Run the full test suite after optimization to verify no regressions."

With three attempts, Codex might try three different strategies: one focusing on query optimization, one on caching, and one on a combination. Compare the benchmark results across attempts and pick the approach that gives the best improvement with the least complexity.

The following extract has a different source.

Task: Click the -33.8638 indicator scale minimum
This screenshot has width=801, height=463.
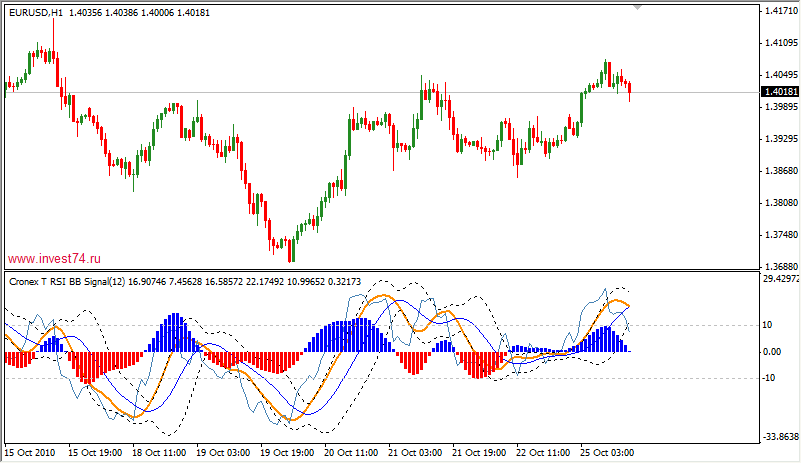Action: click(x=778, y=437)
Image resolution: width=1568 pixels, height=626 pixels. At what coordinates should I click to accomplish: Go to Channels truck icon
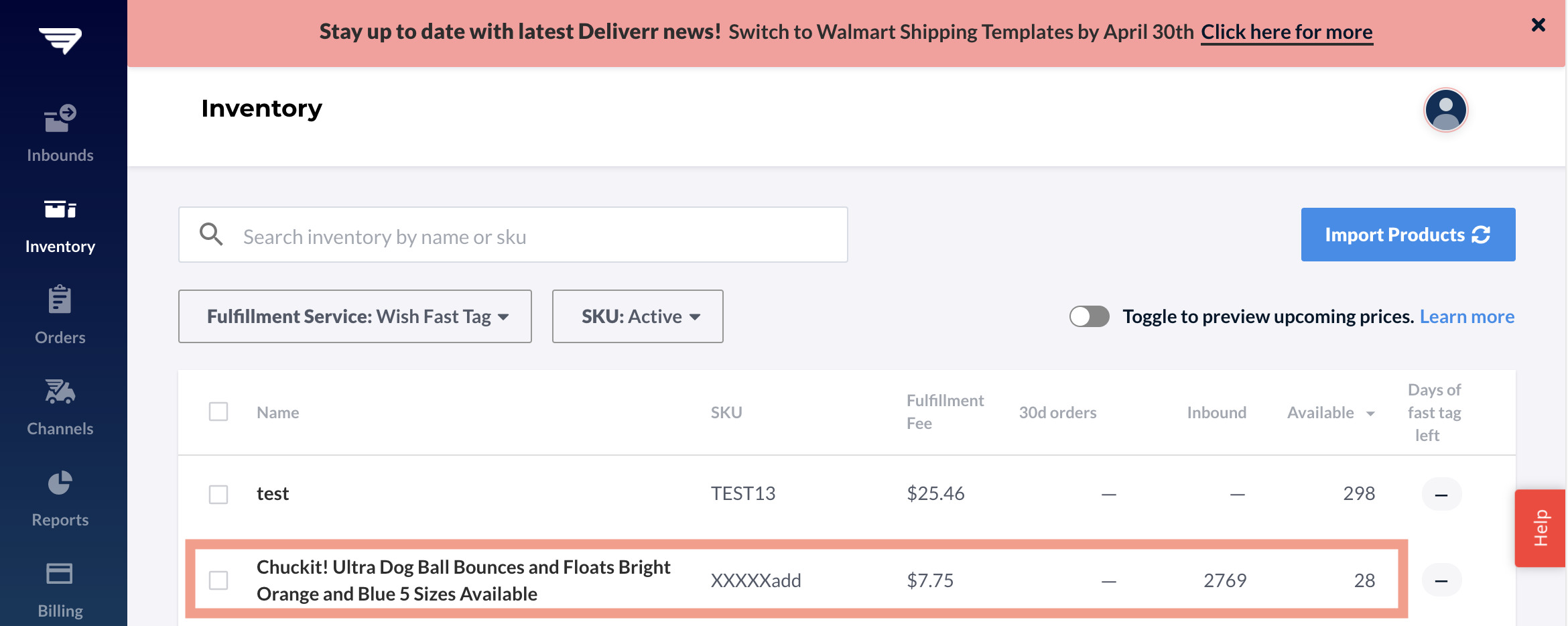click(x=60, y=391)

After selecting the best optimization from the cloud attempts, apply it locally and run your own benchmarks:

In a worktree thread:

Apply the query optimization approach from the cloud task. Specifically:
1. Replace the N+1 query in src/services/dashboard.ts with a single aggregation query
2. Add the composite index on orders(user_id, created_at)
3. Add a 5-minute cache with Redis for the dashboard summary data
4. Parallelize the three independent data fetches with Promise.all
After implementation:
- Run the test suite to verify correctness
- Use the integrated terminal to run: npm run benchmark -- --endpoint /api/dashboard
- Report the latency improvement

Step 5: Automate Performance Regression Detection

Section titled “Step 5: Automate Performance Regression Detection”

Set up a weekly automation to catch performance regressions before they reach production:

Local profiling does not match production. The biggest trap in performance work. Your local database has 1,000 rows; production has 50 million. A query that scans 1,000 rows in 5ms will take 250 seconds scanning 50 million. Always test with production-scale data in cloud environments. Include “seed the database with at least 100K rows before benchmarking” in your prompts.

Caching fixes the symptom but introduces stale data bugs. Adding a cache improves latency but creates consistency issues. Tell Codex: “If you add caching, also implement cache invalidation for the specific scenarios that change the underlying data. Include tests that verify cache invalidation works.”

Best-of-N attempts optimize different things. With three attempts, you might get three valid but incompatible optimizations. They cannot all be merged. Pick one approach, or ask Codex to combine the best elements: “Take the query optimization from attempt 1, the caching strategy from attempt 3, and combine them into a single implementation.”

Benchmark results are inconsistent. If the dev machine is doing other work, benchmark numbers are noisy. Include warmup iterations and multiple runs in your benchmark script. Tell Codex: “Run the benchmark 5 times and report the median p95, not a single run.”